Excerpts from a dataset
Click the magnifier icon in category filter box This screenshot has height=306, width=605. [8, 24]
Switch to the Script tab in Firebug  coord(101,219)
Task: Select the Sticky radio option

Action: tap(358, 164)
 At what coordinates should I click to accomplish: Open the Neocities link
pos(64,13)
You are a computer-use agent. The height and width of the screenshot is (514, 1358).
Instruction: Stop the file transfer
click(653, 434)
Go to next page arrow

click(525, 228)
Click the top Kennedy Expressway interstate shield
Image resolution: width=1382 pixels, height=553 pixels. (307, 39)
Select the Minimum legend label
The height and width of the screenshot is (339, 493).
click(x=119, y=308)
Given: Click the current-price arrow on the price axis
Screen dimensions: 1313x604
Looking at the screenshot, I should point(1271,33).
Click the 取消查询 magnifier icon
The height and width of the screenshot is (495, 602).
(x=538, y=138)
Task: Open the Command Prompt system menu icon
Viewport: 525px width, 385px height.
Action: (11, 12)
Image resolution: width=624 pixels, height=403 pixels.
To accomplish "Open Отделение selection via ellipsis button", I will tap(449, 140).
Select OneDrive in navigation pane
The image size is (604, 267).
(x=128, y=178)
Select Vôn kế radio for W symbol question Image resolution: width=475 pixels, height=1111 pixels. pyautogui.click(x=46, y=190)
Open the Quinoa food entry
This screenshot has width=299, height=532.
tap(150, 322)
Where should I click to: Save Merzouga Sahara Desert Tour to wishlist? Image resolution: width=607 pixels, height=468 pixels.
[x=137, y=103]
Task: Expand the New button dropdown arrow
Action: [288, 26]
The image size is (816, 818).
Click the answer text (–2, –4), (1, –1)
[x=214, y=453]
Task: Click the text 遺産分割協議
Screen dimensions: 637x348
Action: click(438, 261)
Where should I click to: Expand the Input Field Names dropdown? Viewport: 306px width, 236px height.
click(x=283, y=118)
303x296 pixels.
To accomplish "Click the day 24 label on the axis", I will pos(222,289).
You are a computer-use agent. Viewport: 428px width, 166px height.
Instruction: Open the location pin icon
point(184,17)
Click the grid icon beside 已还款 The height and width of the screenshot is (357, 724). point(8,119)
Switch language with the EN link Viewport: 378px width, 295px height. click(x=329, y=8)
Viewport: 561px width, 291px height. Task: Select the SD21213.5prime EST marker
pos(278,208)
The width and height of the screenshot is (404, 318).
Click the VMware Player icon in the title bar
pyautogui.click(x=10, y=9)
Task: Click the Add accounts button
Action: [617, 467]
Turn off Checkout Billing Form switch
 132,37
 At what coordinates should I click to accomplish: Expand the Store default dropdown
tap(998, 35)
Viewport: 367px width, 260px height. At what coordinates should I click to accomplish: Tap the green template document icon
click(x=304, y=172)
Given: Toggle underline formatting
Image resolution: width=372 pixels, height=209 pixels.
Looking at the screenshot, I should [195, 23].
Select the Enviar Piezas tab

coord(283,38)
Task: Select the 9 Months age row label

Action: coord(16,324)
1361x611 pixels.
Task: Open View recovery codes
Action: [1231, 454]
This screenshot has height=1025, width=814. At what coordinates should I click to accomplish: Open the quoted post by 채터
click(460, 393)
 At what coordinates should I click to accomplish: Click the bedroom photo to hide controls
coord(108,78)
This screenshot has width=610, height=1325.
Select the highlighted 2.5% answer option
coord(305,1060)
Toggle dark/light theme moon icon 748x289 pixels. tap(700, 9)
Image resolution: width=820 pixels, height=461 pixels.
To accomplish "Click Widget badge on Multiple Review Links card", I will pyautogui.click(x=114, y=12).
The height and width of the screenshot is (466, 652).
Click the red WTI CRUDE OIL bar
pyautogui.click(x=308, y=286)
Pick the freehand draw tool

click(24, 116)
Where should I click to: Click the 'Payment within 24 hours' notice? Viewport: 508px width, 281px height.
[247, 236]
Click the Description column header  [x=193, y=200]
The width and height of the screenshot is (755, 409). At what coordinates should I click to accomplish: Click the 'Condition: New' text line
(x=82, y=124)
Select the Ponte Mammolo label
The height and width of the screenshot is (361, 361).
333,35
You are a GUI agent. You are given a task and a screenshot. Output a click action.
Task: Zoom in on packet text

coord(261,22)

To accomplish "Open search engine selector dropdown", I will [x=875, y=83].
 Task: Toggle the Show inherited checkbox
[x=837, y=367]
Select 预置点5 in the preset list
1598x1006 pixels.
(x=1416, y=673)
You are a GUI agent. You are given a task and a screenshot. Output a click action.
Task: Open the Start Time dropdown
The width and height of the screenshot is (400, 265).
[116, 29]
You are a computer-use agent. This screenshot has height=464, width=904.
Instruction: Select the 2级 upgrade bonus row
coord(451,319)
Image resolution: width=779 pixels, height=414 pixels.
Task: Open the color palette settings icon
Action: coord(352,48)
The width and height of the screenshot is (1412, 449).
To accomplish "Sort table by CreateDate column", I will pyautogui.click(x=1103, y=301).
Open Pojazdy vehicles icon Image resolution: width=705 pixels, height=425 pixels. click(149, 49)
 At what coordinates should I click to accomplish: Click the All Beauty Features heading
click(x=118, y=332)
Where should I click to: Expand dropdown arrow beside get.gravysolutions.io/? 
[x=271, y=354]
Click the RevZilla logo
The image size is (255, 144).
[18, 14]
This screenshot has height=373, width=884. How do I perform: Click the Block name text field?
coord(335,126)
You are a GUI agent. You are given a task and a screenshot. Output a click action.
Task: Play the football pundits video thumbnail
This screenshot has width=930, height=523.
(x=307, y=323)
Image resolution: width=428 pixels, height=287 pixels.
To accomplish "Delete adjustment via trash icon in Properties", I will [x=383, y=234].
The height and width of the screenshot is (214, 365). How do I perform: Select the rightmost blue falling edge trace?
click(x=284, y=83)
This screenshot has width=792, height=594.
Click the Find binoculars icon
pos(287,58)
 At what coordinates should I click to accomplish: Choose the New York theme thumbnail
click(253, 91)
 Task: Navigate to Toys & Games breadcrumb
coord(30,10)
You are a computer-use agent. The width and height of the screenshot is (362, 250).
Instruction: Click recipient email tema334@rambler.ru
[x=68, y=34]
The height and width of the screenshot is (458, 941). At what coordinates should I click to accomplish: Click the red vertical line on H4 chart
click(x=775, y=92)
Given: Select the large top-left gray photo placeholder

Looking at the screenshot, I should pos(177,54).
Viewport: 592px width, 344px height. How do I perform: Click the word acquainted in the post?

# EXERCISE GOAL
For each line above that contains the word "axis", give the line as it is written.

# TASK OUTPUT
Given: Click the current-price arrow on the price axis
To accomplish "Click the day 24 label on the axis", I will pos(222,289).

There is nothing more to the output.